Task to complete → Present every line of the entries below as one item in a numbered list, omitting blank lines.

******************************

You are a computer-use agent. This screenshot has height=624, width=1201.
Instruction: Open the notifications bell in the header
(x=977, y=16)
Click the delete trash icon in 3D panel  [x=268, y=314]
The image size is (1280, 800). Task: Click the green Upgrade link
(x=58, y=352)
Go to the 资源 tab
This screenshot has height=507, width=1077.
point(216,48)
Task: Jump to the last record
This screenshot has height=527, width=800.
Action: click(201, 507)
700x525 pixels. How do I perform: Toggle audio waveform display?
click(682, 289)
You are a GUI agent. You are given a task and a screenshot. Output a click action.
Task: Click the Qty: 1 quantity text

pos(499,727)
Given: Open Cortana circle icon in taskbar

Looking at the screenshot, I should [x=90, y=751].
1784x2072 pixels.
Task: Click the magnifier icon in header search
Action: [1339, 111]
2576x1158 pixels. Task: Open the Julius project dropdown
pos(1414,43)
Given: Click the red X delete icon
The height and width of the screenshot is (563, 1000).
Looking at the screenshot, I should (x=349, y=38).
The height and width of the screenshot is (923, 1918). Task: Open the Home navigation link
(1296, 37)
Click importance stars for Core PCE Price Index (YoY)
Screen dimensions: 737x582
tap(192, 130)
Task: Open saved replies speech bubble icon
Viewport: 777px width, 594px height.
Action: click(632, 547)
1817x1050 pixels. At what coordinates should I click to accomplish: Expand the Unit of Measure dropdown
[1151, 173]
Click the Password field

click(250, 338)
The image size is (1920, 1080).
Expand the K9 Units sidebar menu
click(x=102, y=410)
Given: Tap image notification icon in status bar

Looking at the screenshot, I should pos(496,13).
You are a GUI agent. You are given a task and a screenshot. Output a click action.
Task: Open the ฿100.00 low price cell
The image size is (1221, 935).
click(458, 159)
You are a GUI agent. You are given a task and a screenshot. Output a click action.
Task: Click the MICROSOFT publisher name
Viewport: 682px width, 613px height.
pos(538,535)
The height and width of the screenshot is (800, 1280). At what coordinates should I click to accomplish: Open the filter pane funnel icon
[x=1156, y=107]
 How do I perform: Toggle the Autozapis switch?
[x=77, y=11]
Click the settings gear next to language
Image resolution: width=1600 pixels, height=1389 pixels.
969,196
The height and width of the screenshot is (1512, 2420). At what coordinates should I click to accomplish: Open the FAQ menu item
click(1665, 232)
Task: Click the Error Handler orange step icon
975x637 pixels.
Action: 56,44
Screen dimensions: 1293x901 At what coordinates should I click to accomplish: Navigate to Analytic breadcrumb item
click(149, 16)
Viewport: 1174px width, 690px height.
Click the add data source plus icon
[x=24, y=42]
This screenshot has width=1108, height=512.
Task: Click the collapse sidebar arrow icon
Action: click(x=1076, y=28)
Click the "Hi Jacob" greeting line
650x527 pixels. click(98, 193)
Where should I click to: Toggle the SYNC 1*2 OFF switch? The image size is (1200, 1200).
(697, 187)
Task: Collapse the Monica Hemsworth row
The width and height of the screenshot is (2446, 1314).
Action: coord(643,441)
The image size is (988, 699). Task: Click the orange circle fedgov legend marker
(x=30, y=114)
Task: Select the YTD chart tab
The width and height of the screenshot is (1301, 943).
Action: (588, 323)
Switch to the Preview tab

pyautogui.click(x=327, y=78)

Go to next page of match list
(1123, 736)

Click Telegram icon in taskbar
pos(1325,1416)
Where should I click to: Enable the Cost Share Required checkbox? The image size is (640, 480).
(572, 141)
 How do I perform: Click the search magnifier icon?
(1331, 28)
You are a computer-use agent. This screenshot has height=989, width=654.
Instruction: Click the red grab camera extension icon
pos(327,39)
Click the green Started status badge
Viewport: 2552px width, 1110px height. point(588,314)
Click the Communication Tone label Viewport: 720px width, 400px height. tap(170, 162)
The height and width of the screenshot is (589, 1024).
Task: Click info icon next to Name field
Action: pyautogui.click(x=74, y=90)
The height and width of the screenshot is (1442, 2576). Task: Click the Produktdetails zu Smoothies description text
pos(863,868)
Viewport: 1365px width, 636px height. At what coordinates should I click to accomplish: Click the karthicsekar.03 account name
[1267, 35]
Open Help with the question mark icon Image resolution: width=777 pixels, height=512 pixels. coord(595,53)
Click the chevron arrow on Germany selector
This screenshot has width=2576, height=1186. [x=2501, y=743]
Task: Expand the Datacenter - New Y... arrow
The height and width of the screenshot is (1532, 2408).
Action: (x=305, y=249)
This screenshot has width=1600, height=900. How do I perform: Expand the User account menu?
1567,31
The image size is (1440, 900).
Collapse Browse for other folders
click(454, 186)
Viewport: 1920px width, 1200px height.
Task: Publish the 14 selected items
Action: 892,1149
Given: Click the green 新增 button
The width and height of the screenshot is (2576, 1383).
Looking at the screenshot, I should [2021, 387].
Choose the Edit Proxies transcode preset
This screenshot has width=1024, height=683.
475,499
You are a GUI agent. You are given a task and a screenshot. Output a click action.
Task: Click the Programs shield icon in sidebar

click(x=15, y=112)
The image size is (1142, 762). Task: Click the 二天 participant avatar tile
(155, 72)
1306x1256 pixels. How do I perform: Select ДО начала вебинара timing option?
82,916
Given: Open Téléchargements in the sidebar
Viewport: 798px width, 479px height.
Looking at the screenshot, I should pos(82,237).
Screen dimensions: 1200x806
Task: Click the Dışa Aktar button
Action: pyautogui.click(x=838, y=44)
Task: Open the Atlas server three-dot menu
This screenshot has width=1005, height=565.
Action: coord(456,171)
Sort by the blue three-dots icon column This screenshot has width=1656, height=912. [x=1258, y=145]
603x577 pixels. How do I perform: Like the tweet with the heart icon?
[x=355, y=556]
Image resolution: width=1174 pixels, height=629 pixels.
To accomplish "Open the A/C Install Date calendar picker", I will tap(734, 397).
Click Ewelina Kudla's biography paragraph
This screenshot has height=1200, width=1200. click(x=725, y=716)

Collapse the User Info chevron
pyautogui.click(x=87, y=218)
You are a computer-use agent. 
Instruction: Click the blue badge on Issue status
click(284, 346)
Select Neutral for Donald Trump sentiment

******************************

Result of the task →
1. You are a computer-use agent. This screenshot has height=624, width=1201.
2. Instruction: Open the notifications bell in the header
3. (x=977, y=16)
4. Click the delete trash icon in 3D panel  [x=268, y=314]
5. The image size is (1280, 800). Task: Click the green Upgrade link
6. (x=58, y=352)
7. Go to the 资源 tab
8. This screenshot has height=507, width=1077.
9. point(216,48)
10. Task: Jump to the last record
11. This screenshot has height=527, width=800.
12. Action: click(201, 507)
13. 700x525 pixels. How do I perform: Toggle audio waveform display?
14. click(682, 289)
15. You are a GUI agent. You are given a task and a screenshot. Output a click action.
16. Task: Click the Qty: 1 quantity text
17. pos(499,727)
18. Given: Open Cortana circle icon in taskbar
19. Looking at the screenshot, I should [x=90, y=751].
20. 1784x2072 pixels.
21. Task: Click the magnifier icon in header search
22. Action: [1339, 111]
23. 2576x1158 pixels. Task: Open the Julius project dropdown
24. pos(1414,43)
25. Given: Click the red X delete icon
26. The height and width of the screenshot is (563, 1000).
27. Looking at the screenshot, I should (x=349, y=38).
28. The height and width of the screenshot is (923, 1918). Task: Open the Home navigation link
29. (1296, 37)
30. Click importance stars for Core PCE Price Index (YoY)
31. Screen dimensions: 737x582
32. tap(192, 130)
33. Task: Open saved replies speech bubble icon
34. Viewport: 777px width, 594px height.
35. Action: click(632, 547)
36. 1817x1050 pixels. At what coordinates should I click to accomplish: Expand the Unit of Measure dropdown
37. [1151, 173]
38. Click the Password field
39. click(250, 338)
40. The image size is (1920, 1080).
41. Expand the K9 Units sidebar menu
42. click(x=102, y=410)
43. Given: Tap image notification icon in status bar
44. Looking at the screenshot, I should pos(496,13).
45. You are a GUI agent. You are given a task and a screenshot. Output a click action.
46. Task: Open the ฿100.00 low price cell
47. The image size is (1221, 935).
48. click(458, 159)
49. You are a GUI agent. You are given a task and a screenshot. Output a click action.
50. Task: Click the MICROSOFT publisher name
51. Viewport: 682px width, 613px height.
52. pos(538,535)
53. The height and width of the screenshot is (800, 1280). At what coordinates should I click to accomplish: Open the filter pane funnel icon
54. [x=1156, y=107]
55.  How do I perform: Toggle the Autozapis switch?
56. [x=77, y=11]
57. Click the settings gear next to language
58. Image resolution: width=1600 pixels, height=1389 pixels.
59. 969,196
60. The height and width of the screenshot is (1512, 2420). At what coordinates should I click to accomplish: Open the FAQ menu item
61. click(1665, 232)
62. Task: Click the Error Handler orange step icon
63. 975x637 pixels.
64. Action: 56,44
65. Screen dimensions: 1293x901 At what coordinates should I click to accomplish: Navigate to Analytic breadcrumb item
66. click(149, 16)
67. Viewport: 1174px width, 690px height.
68. Click the add data source plus icon
69. [x=24, y=42]
70. This screenshot has width=1108, height=512.
71. Task: Click the collapse sidebar arrow icon
72. Action: click(x=1076, y=28)
73. Click the "Hi Jacob" greeting line
74. 650x527 pixels. click(98, 193)
75. Where should I click to: Toggle the SYNC 1*2 OFF switch? The image size is (1200, 1200).
76. (697, 187)
77. Task: Collapse the Monica Hemsworth row
78. The width and height of the screenshot is (2446, 1314).
79. Action: coord(643,441)
80. The image size is (988, 699). Task: Click the orange circle fedgov legend marker
81. (x=30, y=114)
82. Task: Select the YTD chart tab
83. The width and height of the screenshot is (1301, 943).
84. Action: (588, 323)
85. Switch to the Preview tab
86. pyautogui.click(x=327, y=78)
87. Go to next page of match list
88. (1123, 736)
89. Click Telegram icon in taskbar
90. pos(1325,1416)
91. Where should I click to: Enable the Cost Share Required checkbox? The image size is (640, 480).
92. (572, 141)
93.  How do I perform: Click the search magnifier icon?
94. (1331, 28)
95. You are a computer-use agent. This screenshot has height=989, width=654.
96. Instruction: Click the red grab camera extension icon
97. pos(327,39)
98. Click the green Started status badge
99. Viewport: 2552px width, 1110px height. point(588,314)
100. Click the Communication Tone label Viewport: 720px width, 400px height. tap(170, 162)
101. The height and width of the screenshot is (589, 1024).
102. Task: Click info icon next to Name field
103. Action: pyautogui.click(x=74, y=90)
104. The height and width of the screenshot is (1442, 2576). Task: Click the Produktdetails zu Smoothies description text
105. pos(863,868)
106. Viewport: 1365px width, 636px height. At what coordinates should I click to accomplish: Click the karthicsekar.03 account name
107. [1267, 35]
108. Open Help with the question mark icon Image resolution: width=777 pixels, height=512 pixels. coord(595,53)
109. Click the chevron arrow on Germany selector
110. This screenshot has width=2576, height=1186. [x=2501, y=743]
111. Task: Expand the Datacenter - New Y... arrow
112. The height and width of the screenshot is (1532, 2408).
113. Action: (x=305, y=249)
114. This screenshot has width=1600, height=900. How do I perform: Expand the User account menu?
115. 1567,31
116. The image size is (1440, 900).
117. Collapse Browse for other folders
118. click(454, 186)
119. Viewport: 1920px width, 1200px height.
120. Task: Publish the 14 selected items
121. Action: 892,1149
122. Given: Click the green 新增 button
123. The width and height of the screenshot is (2576, 1383).
124. Looking at the screenshot, I should [2021, 387].
125. Choose the Edit Proxies transcode preset
126. This screenshot has width=1024, height=683.
127. 475,499
128. You are a GUI agent. You are given a task and a screenshot. Output a click action.
129. Task: Click the Programs shield icon in sidebar
130. click(x=15, y=112)
131. The image size is (1142, 762). Task: Click the 二天 participant avatar tile
132. (155, 72)
133. 1306x1256 pixels. How do I perform: Select ДО начала вебинара timing option?
134. 82,916
135. Given: Open Téléchargements in the sidebar
136. Viewport: 798px width, 479px height.
137. Looking at the screenshot, I should pos(82,237).
138. Screen dimensions: 1200x806
139. Task: Click the Dışa Aktar button
140. Action: pyautogui.click(x=838, y=44)
141. Task: Open the Atlas server three-dot menu
142. This screenshot has width=1005, height=565.
143. Action: coord(456,171)
144. Sort by the blue three-dots icon column This screenshot has width=1656, height=912. [x=1258, y=145]
145. 603x577 pixels. How do I perform: Like the tweet with the heart icon?
146. [x=355, y=556]
147. Image resolution: width=1174 pixels, height=629 pixels.
148. To accomplish "Open the A/C Install Date calendar picker", I will tap(734, 397).
149. Click Ewelina Kudla's biography paragraph
150. This screenshot has height=1200, width=1200. click(x=725, y=716)
151. Collapse the User Info chevron
152. pyautogui.click(x=87, y=218)
153. You are a computer-use agent. 
154. Instruction: Click the blue badge on Issue status
155. click(284, 346)
156. Select Neutral for Donald Trump sentiment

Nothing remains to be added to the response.